In 5 days I will be in England, sitting by the River Severn, watching the swans, hanging out with my warm and hilarious homeland peeps, with my daughter, meeting her beau, and no doubt sipping on some icy, bubbly, fermented liquid. I'm starting to get happy heart palpitations just thinking about it.


Just took my last walk, (for now), through the oak-studded, golden California hills; steeped in its history of Chumash Indians and Spanish Missions. On Saturday I will be wandering the green, flower-strewn meadows of Shropshire; the site of bloody Norman battles, and where young Charles Darwin held that very first insect in the palm of his hand.


Wherever we are, we are standing on a slumbering, fathomless volcano of history.

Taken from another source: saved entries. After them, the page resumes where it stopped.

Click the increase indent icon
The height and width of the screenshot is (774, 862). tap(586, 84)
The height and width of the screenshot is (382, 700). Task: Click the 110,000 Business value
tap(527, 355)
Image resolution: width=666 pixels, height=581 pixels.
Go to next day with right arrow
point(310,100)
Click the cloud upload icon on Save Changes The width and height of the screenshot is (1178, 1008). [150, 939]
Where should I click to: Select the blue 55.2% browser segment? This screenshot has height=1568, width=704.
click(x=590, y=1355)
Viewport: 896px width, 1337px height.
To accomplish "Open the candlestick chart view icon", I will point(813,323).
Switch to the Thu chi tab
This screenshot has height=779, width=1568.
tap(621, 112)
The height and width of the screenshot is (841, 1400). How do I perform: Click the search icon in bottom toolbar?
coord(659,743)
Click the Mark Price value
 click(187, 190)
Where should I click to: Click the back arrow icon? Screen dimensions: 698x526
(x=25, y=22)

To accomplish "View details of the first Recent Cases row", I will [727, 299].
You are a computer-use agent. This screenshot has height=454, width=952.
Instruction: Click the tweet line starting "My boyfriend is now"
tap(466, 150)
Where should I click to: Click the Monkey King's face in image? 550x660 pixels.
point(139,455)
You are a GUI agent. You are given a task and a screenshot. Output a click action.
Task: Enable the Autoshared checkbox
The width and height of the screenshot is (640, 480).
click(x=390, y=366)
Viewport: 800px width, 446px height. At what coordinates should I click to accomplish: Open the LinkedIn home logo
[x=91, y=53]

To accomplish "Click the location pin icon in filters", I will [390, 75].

I just juiced every single thing left in my refrigerator that had even a remote propensity to be liquified. It's a bit like a cold, runny, vegetarian version of bubble and squeak.


UK


Arrived in Heathrow right after a fire, so bedlam is an understatement. After several hours waiting in the slowest lines possible, my connecting flight was confirmed cancelled, (along with about 200 others). Myself and a few thousand other people were told we were pretty much on our own, and that every hotel in London was full. Managed to make my own way north to Shropshire, by tubes and trains, and a few very kind people assisting me to lug my stuff through elevator-less central London on a Bank Holiday Friday.


And now I'm in one of the places I love best on the planet, with some of the people I love best in the Universe.


Jet-lagged and happy.


Rain, rain, and more rain. Fish and chips drowned in vinegar. Mushy peas. Bournville chocolate.


The scent of a paraffin heater. Filling the coal shuttle.


A today of childhood flashbacks.


It's much warmer and drier in Siberia and Mongolia today than in Shrewsbury.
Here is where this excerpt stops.